Total contract awards in the UAE fell 14.5% y-o-y to USD 88.2 bn in 2025, down from USD 103.2 bn in 2024 — yet the Emirates overtook Saudi Arabia as the GCC’s largest projects market, rising to a 41.3% share of total regional awards from 23.9% in 2024, according to Kamco Invest’s GCC Projects Market Update (pdf).

Behind the dip: Five of the eight tracked sectors saw a decline, with dips from heavily-weighted sectors like construction pulling overall results down, while weaker oil prices capped funds available for new projects.

On the upside, the clean energy sector remained a bright spot, seeing growth through new projects.
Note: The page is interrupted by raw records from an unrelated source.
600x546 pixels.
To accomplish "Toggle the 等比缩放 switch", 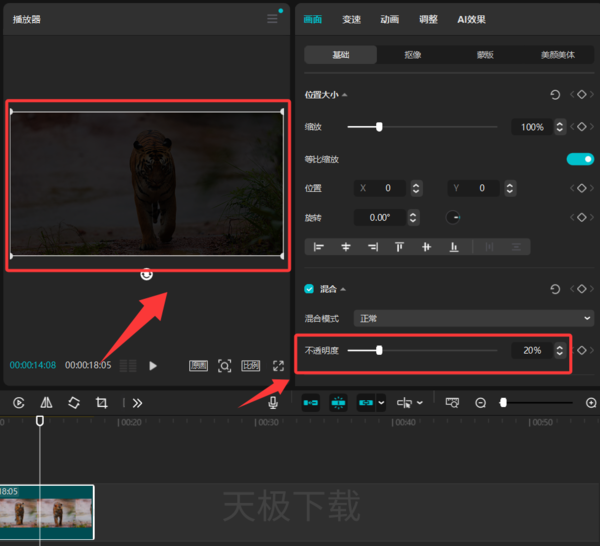I will pyautogui.click(x=580, y=159).
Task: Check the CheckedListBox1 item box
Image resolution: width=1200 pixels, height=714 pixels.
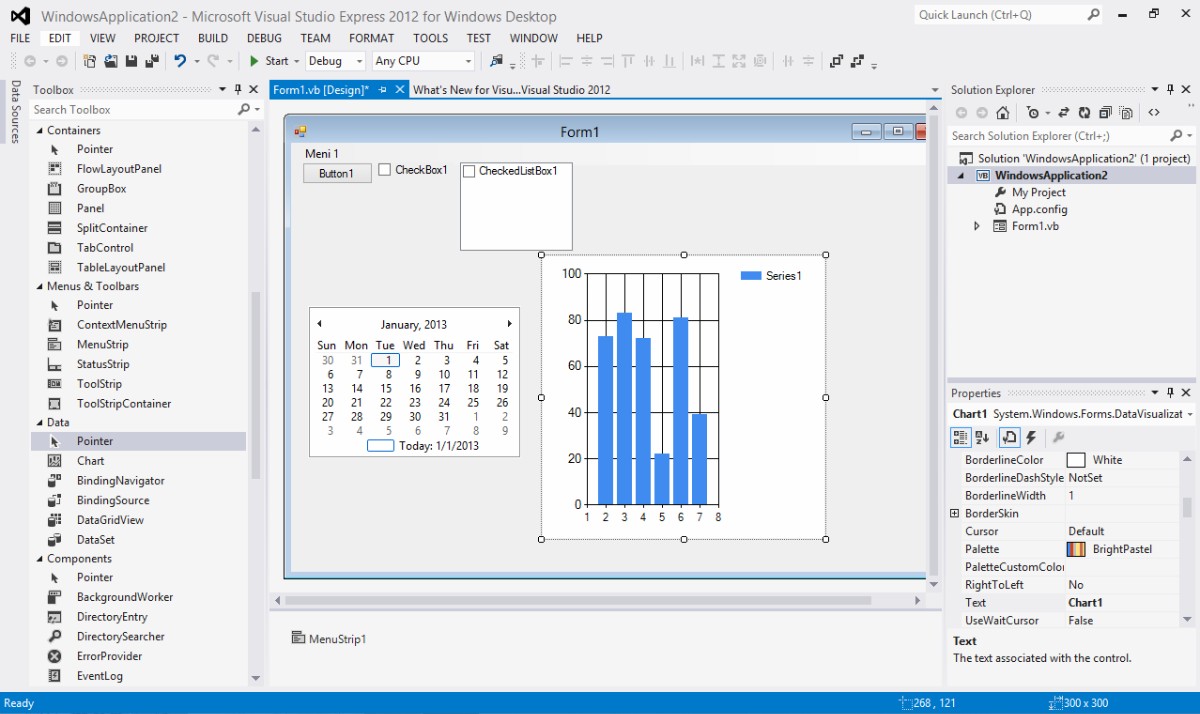Action: click(x=469, y=171)
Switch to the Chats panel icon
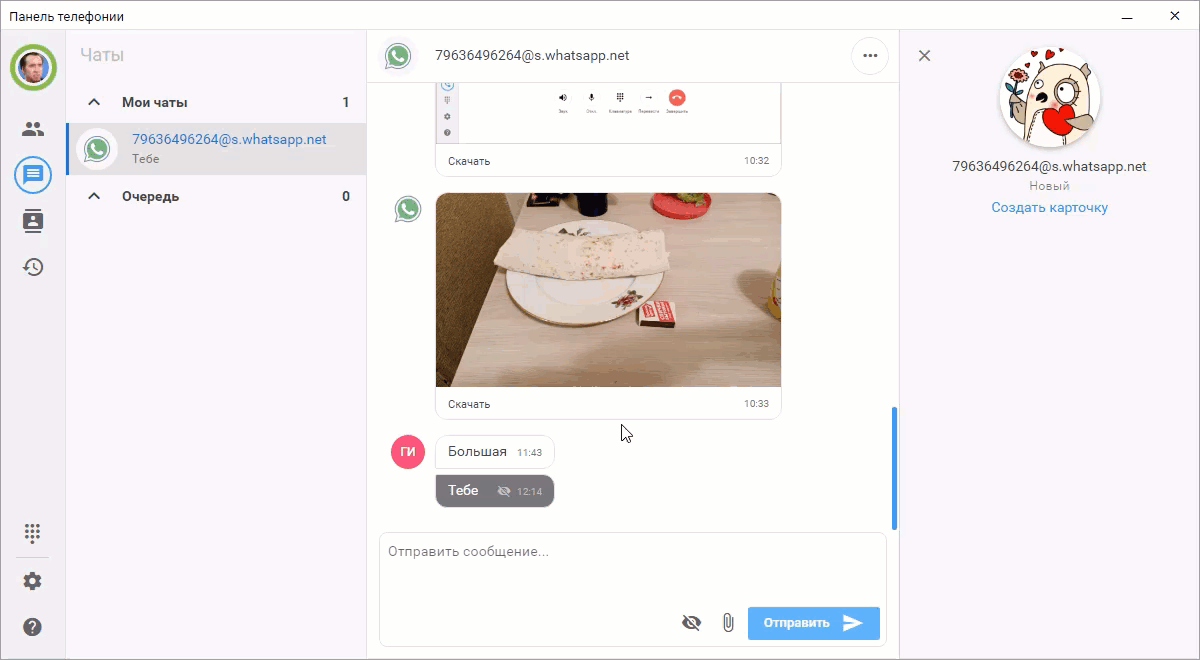 click(33, 174)
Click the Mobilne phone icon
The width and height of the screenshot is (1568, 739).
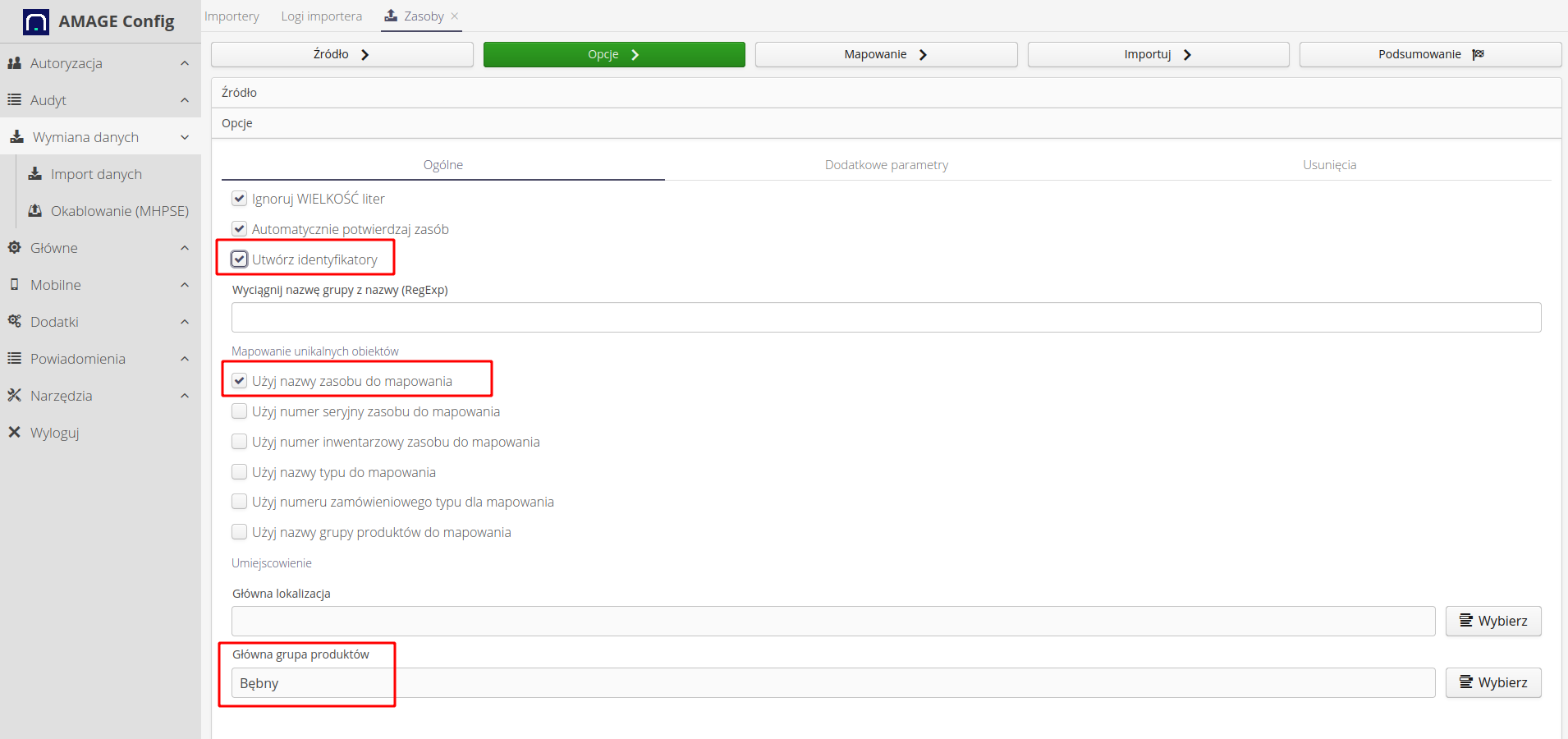(14, 285)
Construction remained the UAE’s largest sector at USD 44.9 bn, despite dipping 15.4% y-o-y. Power and chemicals bucked the broader trend, as power surged 97.8% y-o-y to USD 11.1 bn, while chemicals more than tripled to USD 4.4 bn. Key projects included the USD 2 bn chemical cluster at Ruwais Industrial City by T’aziz and Modon awarding a USD 272 mn contract to Trojan for the Maysan residential development.

Zooming out

Contract awards in the GCC overall fell 32% y-o-y. Across the Gulf, total project awards dropped to USD 213.4 bn, down from USD 314 bn in 2024, led by steep declines in Saudi Arabia, as project awards halved to USD 83.4 bn on the back of slumps in the chemical, power, construction, and gas sectors. Kuwait saw a 16.2% uptick, Qatar a more modest 4.0% increase, while Oman’s awards dropped 51.0% and Bahrain logged a 54.9% downturn.

Subdued oil prices averaging USD 63.1 / bbl weighed on GCC spending, despite Opec+ phasing out their production cuts. The last two years had seen record capital expenditure from GCC countries, particularly in hydrocarbon investments.

Contract awards in 4Q 2025 were at a 13-year low for quarterly results as all GCC nations saw a decline. Emirati contracts were down 44.5% y-o-y to USD 17.4 bn, and Saudi Arabia saw a 68% dip to USD 15 bn.

Looking ahead

GCC project activity is expected to rebound, supported by stabilizing oil prices, ongoing diversification drives from non-oil activity, economic expansion across the GCC, and USD 1.9 tn worth of projects in the pre-execution pipeline, according to Kamco Invest. Recovery may be moderated if crude prices remain subdued, but overall regional momentum is forecast to improve.

In our pipeline, construction is once again set to dominate, with USD 274.6 bn worth of projects in the pre-execution phase, followed by transport with USD 71.1 bn, and power with USD 30.9 mn. The UAE’s total pipeline currently stands at USD 491.2 bn.

ICYMI- According to Meed Projects data from last week, contract awards in the UAE fell 15% in 2025 to USD 87.7 bn, though Dubai’s real estate sector and hydrocarbon investment in Abu Dhabi helped avert a larger dip. Saudi Arabia’s awards plunged 50% to USD 84.5 bn amid delays in giga projects and lower spending on power and hydrocarbons, and wider GCC contracts were down by a third.